* Aufgabe 1 *
Erklären Sie anhand des Textes über den konfuzianischen Edlen in ein bis drei Sätzen, warum ein Edler zunächst der Bildung bedarf.

* Quelltext *

/---

Wie lässt sich in der modernen Gesellschaft ein Mechanismus zur Ausbildung von moralisch einwandfreien Menschen einrichten, der auch auf die eigenen Traditionen Bezug nimmt, fragt der Wirtschaftswissenschaftler Qiu Feng (秋风).
China braucht Universitäten zur Charakterbildung
Die chinesische Hochschulbildung steht heute vor zahlreichen Problemen, eines ihrer größten ist jedoch, dass es an Institutionen mangelt, die den Charakter bilden.
Seit alter Zeit gab es in China den Begriff des „junzi“ (君子), des moralisch einwandfreien Ehrenmannes. Spätestens in der Zhou-Dynastie war von ihm die Rede. Zunächst bezeichnete dieser „Edle“ einen Aristokraten. Zu einer Zeit, als das feudale System zu bröckeln begann, erfuhr der Begriff mit Konfuzius einen Bedeutungswandel: Selbst ein Mensch, der zum gemeinen Volk zählte, galt als Edler, solange er nur moralischen Anstand besaß. Von nun an konnte jeder zum Ehrenmann werden, und für die Chinesen bestand das Ideal eines Menschen darin, ein solcher zu sein.
Der Edle, den Konfuzius im Sinn hatte, kommt in etwa dem nahe, was die Europäer einen „Gentleman“ nennen. Beide betonen sowohl die Tugendhaftigkeit als auch eine Weltgewandtheit, die sich in den Dienst der Gesellschaft stellt. Allerdings liegt beim konfuzianischen „junzi“ im Vergleich zum Gentleman der Akzent noch mehr auf Bildung und Lebensweisheit. So kommt es, dass ein Edler zunächst der Bildung bedarf.
Die zentrale Frage bei Konfuzius und in der gesamten konfuzianischen Tradition drehte sich darum, wie man durch angemessene Erziehung einen edlen Charakter kultivieren könne. So wurde die Ausbildung des moralisch einwandfreien Menschen zum grundlegenden Ziel der konfuzianischen Erziehung. Eine der herausragenden Leistungen des Konfuzius war es, Institutionen gegründet zu haben, die den einfachen Mann zum Ehrenmann machten: Konfuzius gründete die erste Universität Chinas, die ihrem Wesen nach den Universitäten der europäischen Feudalzeit ähnelte. Mit dem Unterschied, dass Konfuzius seine aus dem gemeinen Volk stammende Anhängerschaft zu edlen Menschen erziehen wollte. Auch nach Konfuzius ging es stets um die Bildung des edlen Charakters, egal ob die Konfuzianer der Han-Zeit ihre Schüler zuhause unterwiesen oder die Konfuzianer der Song-Zeit Akademien einrichteten.
Schließlich war in den Augen der Konfuzianer der edle „junzi“ die Basis einer geordneten Gesellschaft. Diese Ehrenmänner verfügten über Wissen, besaßen moralischen Anstand und verstanden sich zudem auf die Kunst und Weisheit der Staatsführung. Mittels dieser Qualitäten konnten sie das allgemeine Vertrauen der Bevölkerung gewinnen und die Selbstregulierung der Gesellschaft anleiten und organisieren. Zudem hatten sie Zugang zu den Regierungsorganen, konnten Ämter bekleiden und ihre idealistischen Vorstellungen in die Regierung einfließen lassen.

\---

* Aufgabe 2 *
Geben Sie bitte die Zeilen der Einträge wortgetreu wieder: Beginnen Sie mit der Zeile, die „Task: Click the GX-15 型 row header“ enthält, und hören Sie erst am Ende der Einträge auf, wobei beide Enden dazugehören. Lassen Sie die Bilder in der Antwort weg.

* Daten zu Elementen und Textpositionen *
/---

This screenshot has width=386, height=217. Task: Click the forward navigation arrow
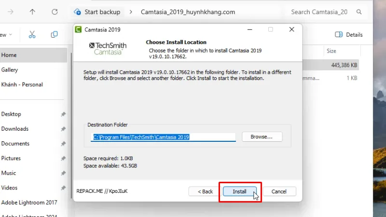[x=11, y=12]

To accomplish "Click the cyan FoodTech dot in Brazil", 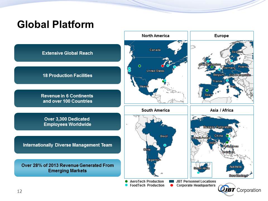I will (x=165, y=145).
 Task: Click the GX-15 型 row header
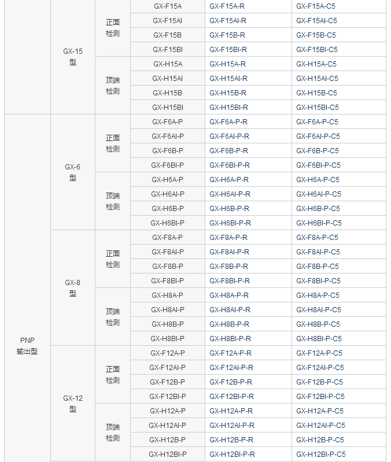(x=73, y=57)
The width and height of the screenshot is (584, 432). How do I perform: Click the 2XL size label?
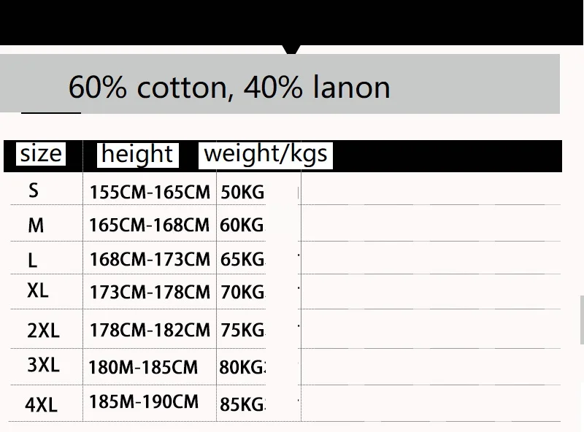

\---

* Antwort 1 *
Beim konfuzianischen „junzi“ liegt der Akzent im Vergleich zum europäischen Gentleman noch stärker auf Bildung und Lebensweisheit. Deshalb bedarf ein Edler zunächst der Bildung.

* Antwort 2 *
 Task: Click the GX-15 型 row header
(x=73, y=57)
The width and height of the screenshot is (584, 432). How do I perform: Click the 2XL size label?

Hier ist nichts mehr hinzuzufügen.